A-t-on le droit de ne pas aller travailler à cause de la neige ?

24 départements sont en alerte orange neige. [AFP ]

«Un épisode neigeux suffisamment notable pour rendre les conditions de circulation difficiles» va toucher la France dès ce mardi 292 janvier, a annoncé Météo France. Des intempéries rendant parfois difficile la circulation pour certains employés, qui ne peuvent, de ce fait, pas aller travailler. Mais ont-ils le droit ?

Le site officiel de l'administration française précise que «l'absence ou le retard du salarié en cas d'intempéries (tempêtes, fortes chutes de neige...) n'est pas une faute s'il lui est impossible de se rendre au travail».

Si les routes sont impraticables ou les transports en commun bloqués, l’employé ne risque donc pas de sanction s’il est en retard ou absent. Il est néanmoins tenu de prévenir son employeur, car une absence injustifiée expose à des sanctions, comme une retenue sur salaire.

Des preuves nécessaires

L’idéal, pour prouver sa bonne foi, n’est pas seulement d’envoyer un simple sms ou mail, mais l’accompagner d’une photo de sa voiture bloquée ou du métro stoppé.

Côté conséquences sur le salaire, l'employeur n'est pas obligé de payer les journées d'absence de ses employés, sauf si la convention collective le prévoit. Ces journées seront donc retenues sur la rémunération du salarié, mais également sur ses éventuelles primes et ses tickets restaurant.

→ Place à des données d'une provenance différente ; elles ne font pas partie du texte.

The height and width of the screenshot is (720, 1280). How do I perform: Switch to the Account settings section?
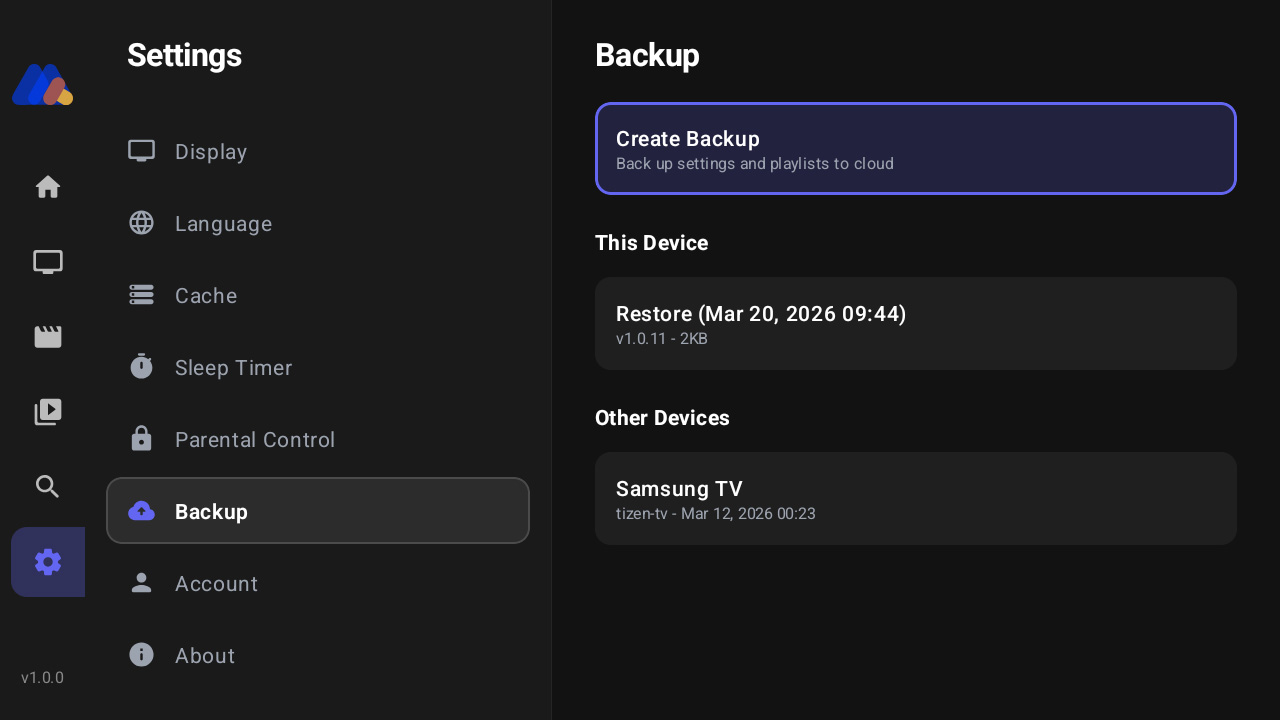pos(216,583)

Certains employeurs peuvent proposer des solutions comme récupérer son absence via des RTT ou congés payés, ou encore accepter le télétravail.

En revanche, le salarié peut exercer son droit de retrait en refusant d’aller travailler, uniquement en cas de danger grave et imminent lors d'un déplacement professionnel. L’employeur est, dans ce cas, obligé de le rémunérer.